Similarly, we should be making an unwarranted addition to our initial postulate about Reality if we identified it with the doctrine of Hume and his followers, according to whom what really exists is merely a series of "impressions and ideas" connected by certain psychological laws of succession, any profounder structural unity of experience being dismissed as a "fiction of the mind." The secret of the fallacy here lies in the petitio principii committed by the introduction of the word "merely" into our statement. From the identification of reality with psychical facts which somehow form a systematic unity, it does not in the least follow that the only unity possessed by the facts is that of conformity to a certain law or laws of sequence. That all reality consists of psychical facts, and that these facts must form a system, we are, as we have already seen, entitled to assert as a fundamental metaphysical principle which cannot be doubted without falling into contradiction; how they do so we have yet to discover, if we can.
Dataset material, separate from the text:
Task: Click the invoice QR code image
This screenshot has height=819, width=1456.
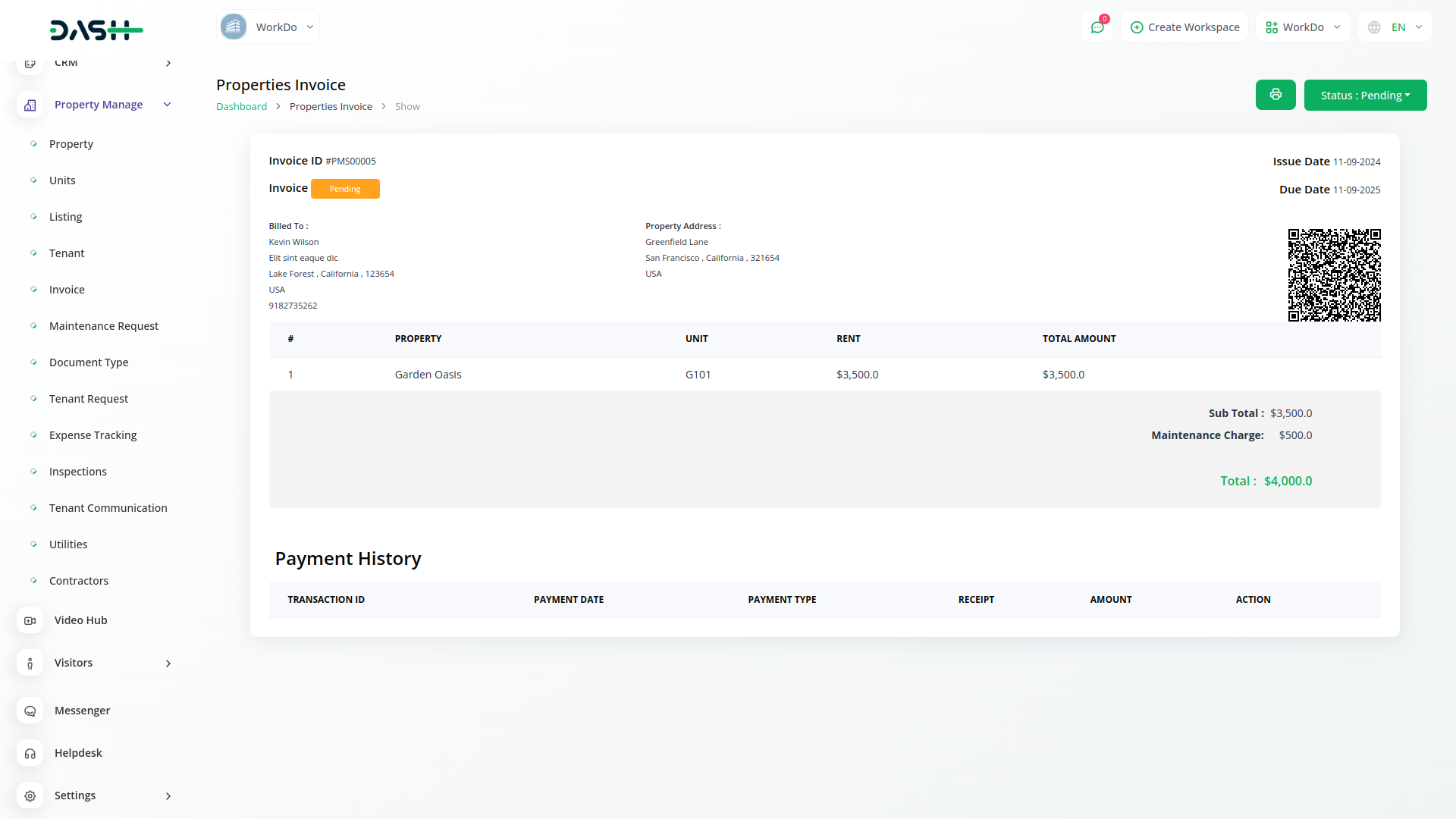Action: [x=1334, y=275]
The merits of the Humian solution of the problem will come before us for consideration at a later stage; the impossibility of assuming it without inquiry as a principle, may perhaps be brought home to the mind of the reader by a simple illustration. Take the case of any ęsthetic whole, such as, for instance, the play of Hamlet. The play of Hamlet consists, for the student who reads it in his closet, of  a succession of printed words. These words form the whole material of the play; it is composed of them all and of nothing else. Again, the words which are the material of the play are connected by the grammatical and euphonic laws which regulate the construction of English sentences, and the metrical laws of English dramatic versification. Thus it would be a true description of the play, as far as it goes, to say that it is a series of words put together in accordance with grammatical and metrical laws. It would, however, be positively false to say that Hamlet is nothing more than such a succession of words; its character as a work of art depends entirely on the fact that it possesses, as  a whole, a further unity of structure and aim, that the words and sentences which are its material embody an internally coherent representation of human character and purpose. Apart from this inner unity of meaning, mere uniformity of grammatical and metrical construction would not of themselves constitute a work of art. It will be one object of our later discussions to show that what is thus obviously true of an ęsthetic whole is universally true of every genuine system or totality.